There are other characters that play the Soldier role without actually being in military service, either currently or previously, like Knuckles from Sonic the Hedgehog.
The pillars of the Soldier archetype are primarily a sense of loyalty, duty/honor, and usually a serious attitude. You can already see that this archetype is a little more specific than some of the others, more like the Rebel than the Paragon in that aspect.
A lot of the characters that fall into this category are strong, serious fighter-types that act as leaders in one way or another. Tygra from Thundercats, Shiro from Voltron, and Roran Stronghammer from the Inheritance Cycle, and Gale Hawthorne from the Hunger Games series would all be Soldiers, compelled to fight for what they think is right, acting as leaders when they have to, and mostly motivated by a sense of duty or loyalty to the series' Hero.

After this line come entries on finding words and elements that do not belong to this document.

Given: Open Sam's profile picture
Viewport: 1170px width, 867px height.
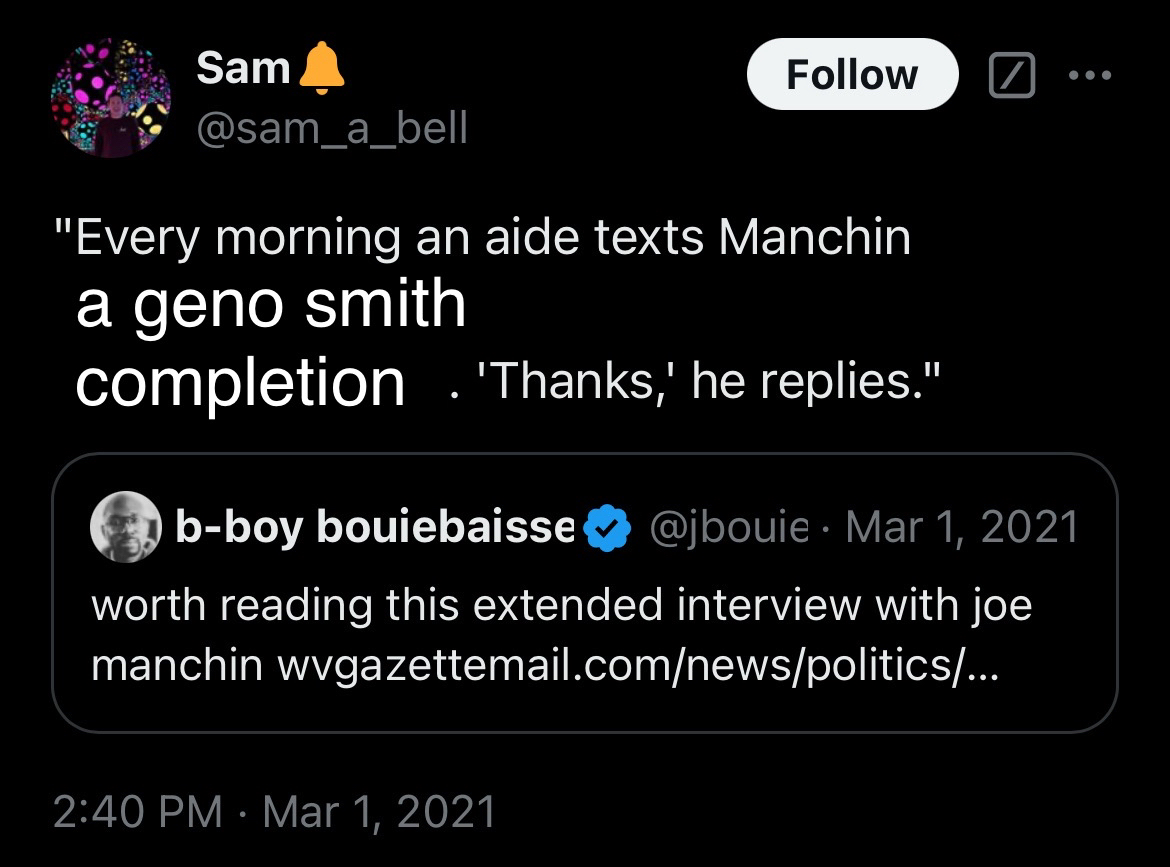Looking at the screenshot, I should pyautogui.click(x=110, y=98).
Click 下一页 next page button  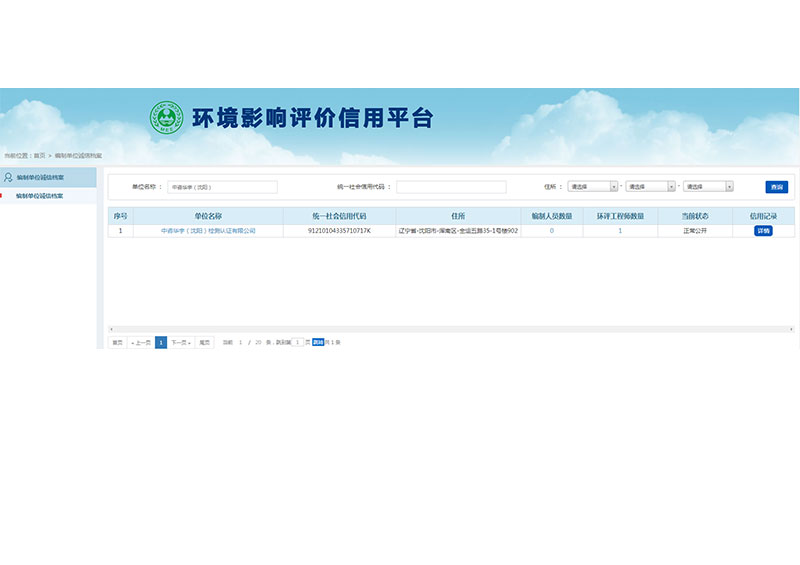coord(180,342)
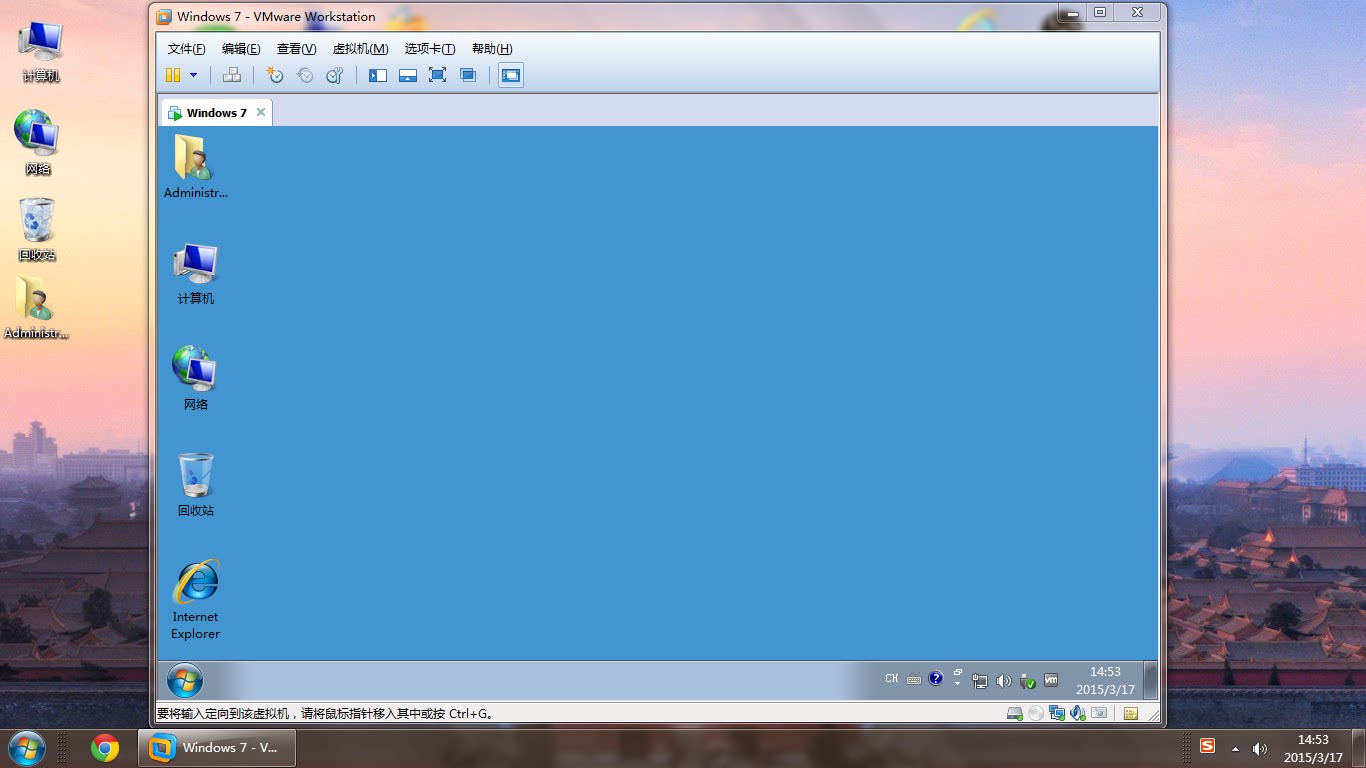Select the Windows 7 tab
Viewport: 1366px width, 768px height.
point(215,112)
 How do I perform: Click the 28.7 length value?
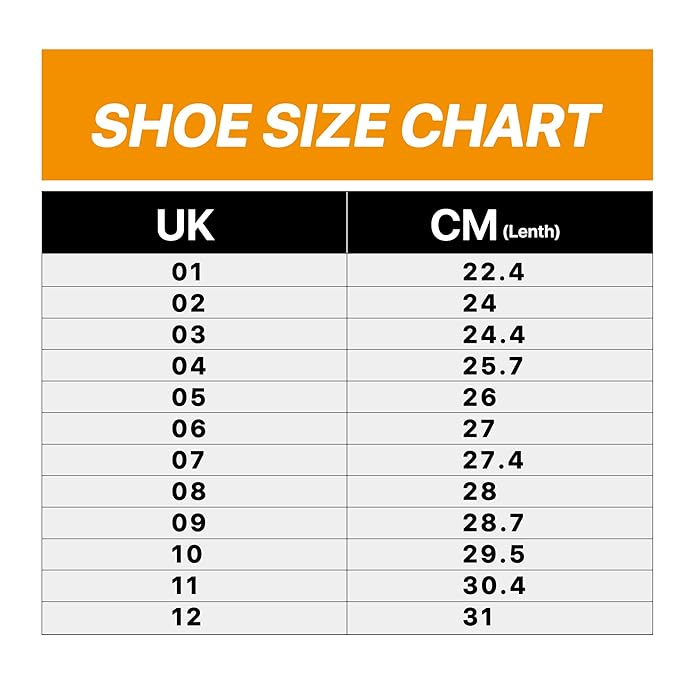(x=493, y=523)
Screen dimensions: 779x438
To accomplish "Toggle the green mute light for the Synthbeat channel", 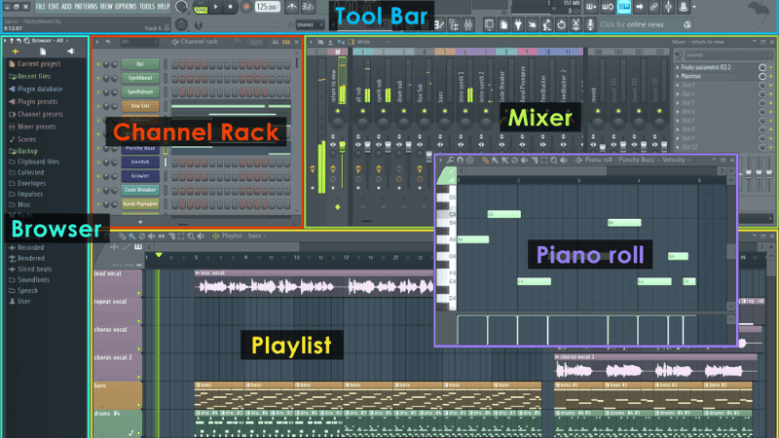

You'll notice that some of these characters are showing up more than once. How can one character fall into so many categories? Gale can't be a Rival and a Best Friend and a Soldier all at once, can he?
Well, yes. He absolutely can. But when choosing characters to fill out your story, what label you apply to that character (Chosen One, Soldier, Rival, Rebel, etc.) will describe how that character functions in relation to the rest of the cast, rather than what that character's personality is.
In this case, the Soldier is most often the protector or representative of those who are unable to protect or represent themselves. Whether or not the Soldier is nice about it, or even if they're doing the right thing, varies from story to story. The key components to the Soldier are the presence of an honor code or binding duty, in addition to a generally loyal attitude. An interesting twist on the Soldier character type is one you may or may not remember from early 2000's afternoon cartoons:
"Shego" from the cartoon Kim Possible is what I would classify as a Rebel Soldier. At one point she was a protector of the innocent and served as part of her family superhero team, "Team Go." Before the beginning of the series, she left Team Go and became a sidekick to one of the primary antagonists of the series, where she then served as a representative for the less intelligent, less efficient Dr. Drakken.
While the Soldier is most commonly a protagonist, twisting the role to serve as an antagonist can be extremely effective, carrying many of the same challenges as the Paragon and for the same reasons. Readers tend to see loyalty and honor as positive traits, but when they're shown to be amoral (like with Anton Chigurh, and his rules about the coin flip in No Country for Old Men) it can be a shock to the reader and an excellent opportunity for some knife-twisting fun.